Rannvijay Singha: Rescued hump-nosed viper during night safari

Rannvijay Singha: Rescued hump-nosed viper during night safari

If Rannvijay Singh had his way, he would have traveled to different parts of the country, exploring different landscapes – from mountains to beaches, deserts to backwaters. In a way, Safari India is like a dream come true for them. The show has taken them to seven national parks across the country as they explore India’s rich wildlife, one forest at a time. Handing over Singha, he recounts the experience of a lifetime:

What convinced you to be on this show?
I got a call from the makers, they said that they want to do a show that includes seven wildlife safaris in India. But [the job] It was not about getting into the vehicle and watching the animals.
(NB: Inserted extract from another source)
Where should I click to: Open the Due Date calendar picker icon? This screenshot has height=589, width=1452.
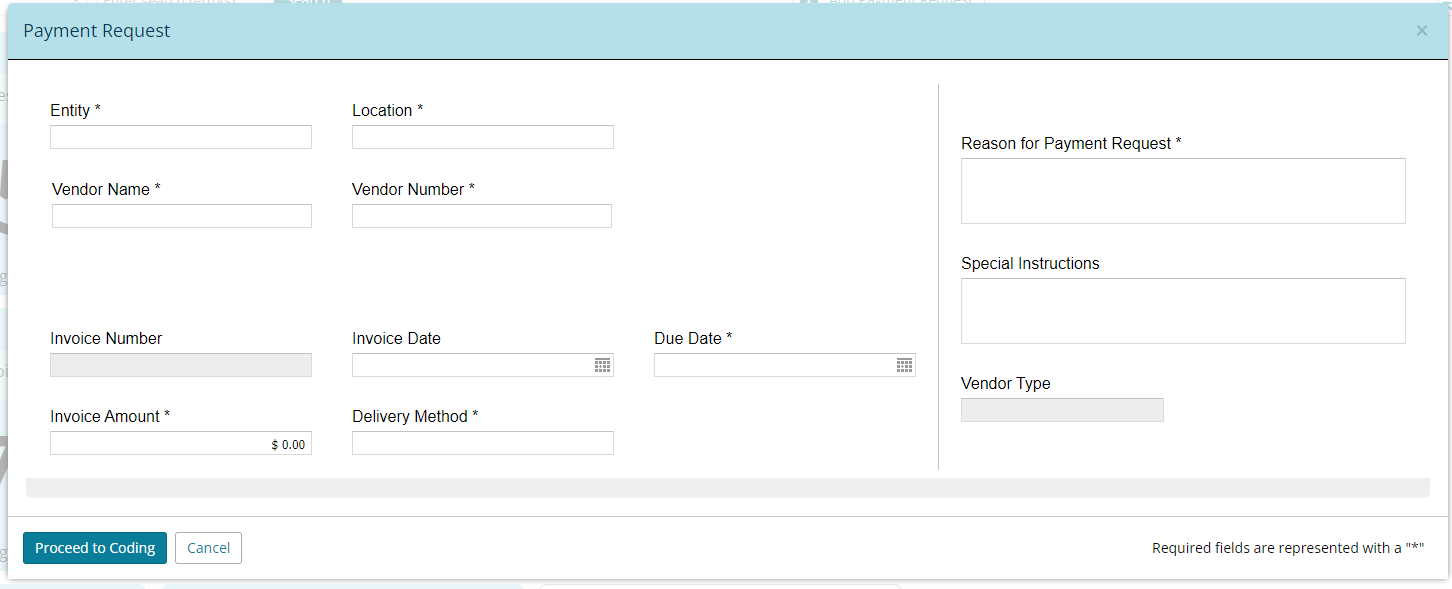pyautogui.click(x=904, y=365)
This involved interacting with local people, forest officials, tribals, villagers, naturalists and people who dedicated their lives [to forests], it was a trip [that drew me], We shot Safari India over 28 days in seven different wildlife parks – Jim Corbett National Park in Uttarakhand, Kaziranga National Park in Assam, Pakke Tiger Reserve in Arunachal Pradesh, Ranthambore National Park in Rajasthan, Gir National Park in Gujarat, Goa in Netravali Wildlife Sanctuary and Dubare Elephant Camp in Karnataka.

Rannvijay on safari in Arunachal Pradesh

Did being a part of an adventure reality show for years help navigate the show?
My father was in the military, so I went to nine different schools. I have seen a different side of India which ordinary citizens do not get. I was a player in school and college, and used to go to tournaments in different parts of the country. I was always traveling; This is how I got selected to appear on a special adventure reality show [Roadies], Although I have been to Jim Corbett and Kaziranga before, this time I had an exciting experience. Geographically, India is the most blessed country because we have [it all] – Himalayas, beaches, backwaters, deserts and rain forests. India is also an affordable destination for tourists. The show is a step to encourage more people to come to India not only for its traditions and historical places but also for the wildlife.
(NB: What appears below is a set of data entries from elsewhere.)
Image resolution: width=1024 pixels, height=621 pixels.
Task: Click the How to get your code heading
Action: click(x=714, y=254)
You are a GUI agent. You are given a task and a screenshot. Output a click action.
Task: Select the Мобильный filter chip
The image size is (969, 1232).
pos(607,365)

There are constant reports about the loss of forests and the lack of wildlife. Do you think India has improved wildlife conservation?
There is a belief that forests are being cut because we have grown up learning this. Kaziranga is prone to floods, often resulting in deforestation and loss of animals. I met some senior officials in Kaziranga who claim that if the place does not flood, the ecosystem will deteriorate in the next few years. The animals depend on wetlands and vegetation. Flooding is a natural selection process for the fittest to survive. The forest which was earlier only 432 sq km has increased to 1300 sq km. In the last one year, one incident has come down in the case of poaching of rhinos after the government became active. Initially there were only 12 to 18 Asiatic lions in the Gir forest, and according to the last census in 2020, we now have 674. The situation has improved in the last 15 years.
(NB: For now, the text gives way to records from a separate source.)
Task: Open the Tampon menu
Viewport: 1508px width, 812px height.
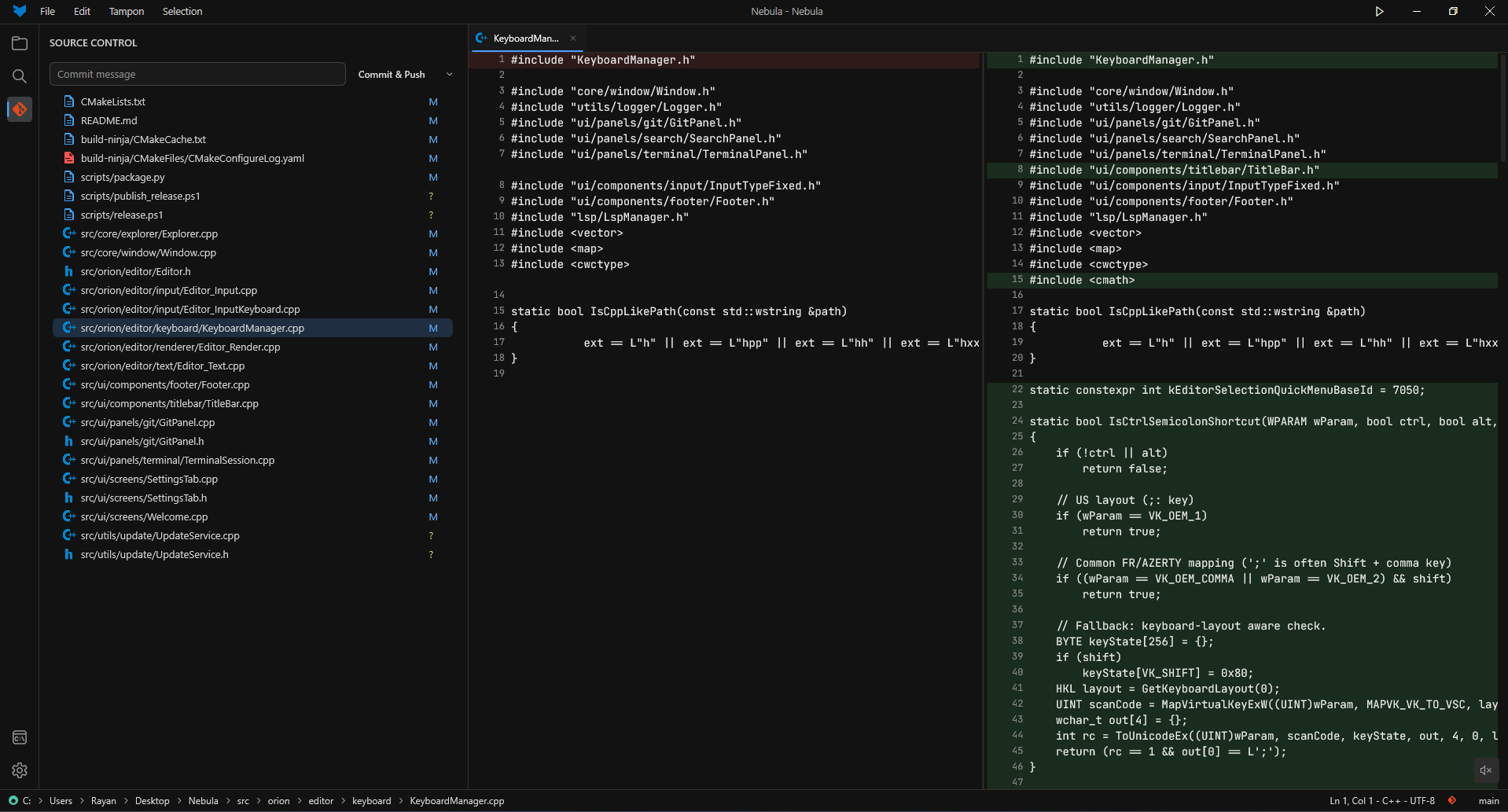Action: pos(126,11)
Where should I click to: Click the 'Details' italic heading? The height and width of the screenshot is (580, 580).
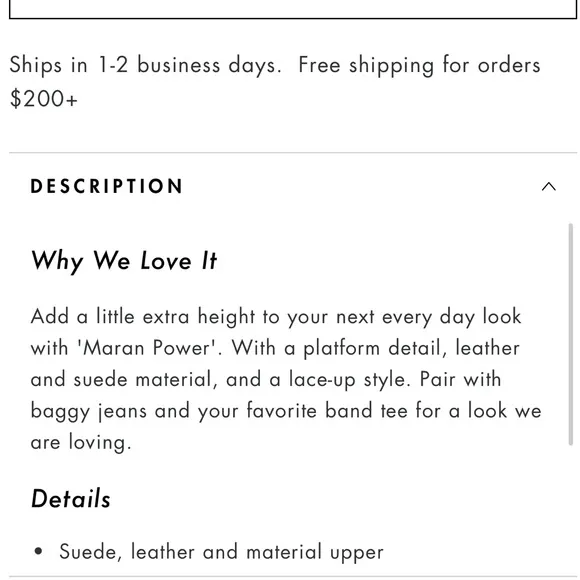pyautogui.click(x=71, y=498)
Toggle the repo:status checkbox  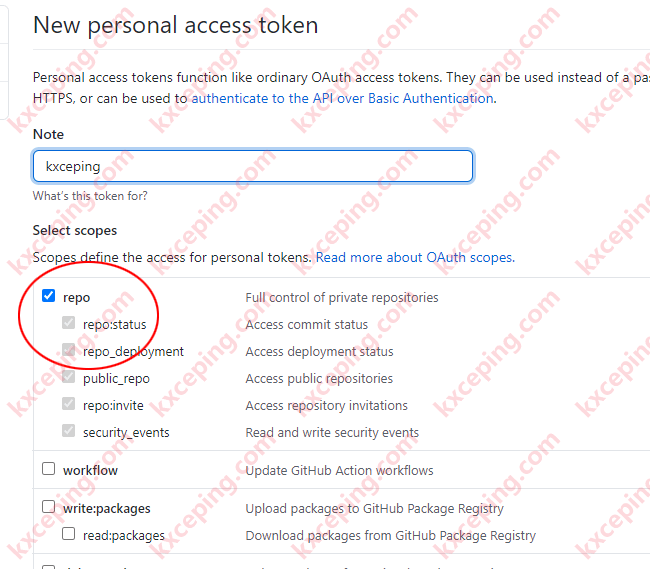68,323
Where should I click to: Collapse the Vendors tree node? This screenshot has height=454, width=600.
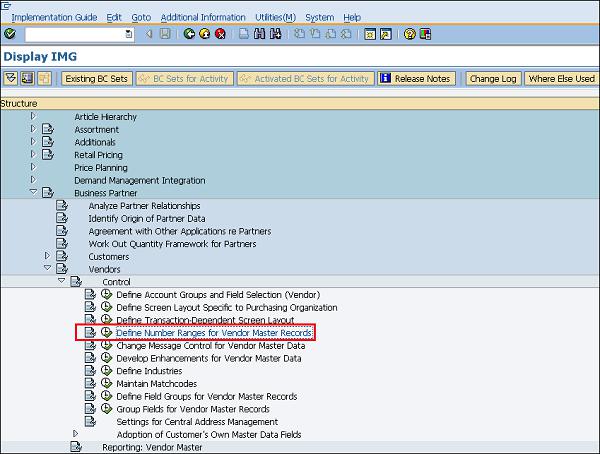(47, 269)
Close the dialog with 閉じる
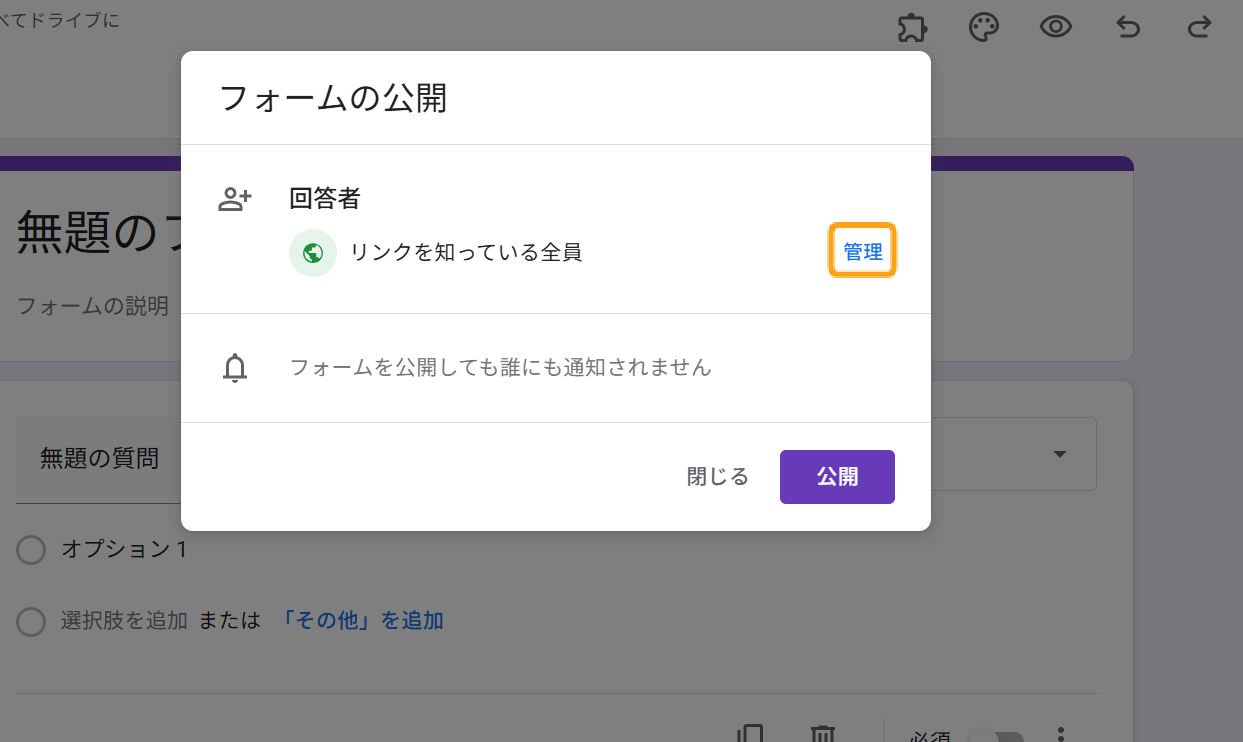Screen dimensions: 1243x742 (717, 477)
The trips must have been full of memorable moments.
Some moments are special because they are more physical than others. We saw two bear cubs in the woods, at Revling Camp. One of the female cubs, Kali, hugged my leg. It was emotional. We saw the hump-nosed snake in Goa, which is something you don’t see in winters. We saw it on the road during a night safari and saved it. On my first day at Jim Corbett, I photographed a baby elephant playing in the mud with its mom and dad. Usually, you have to wait 60 odd days to get the correct picture.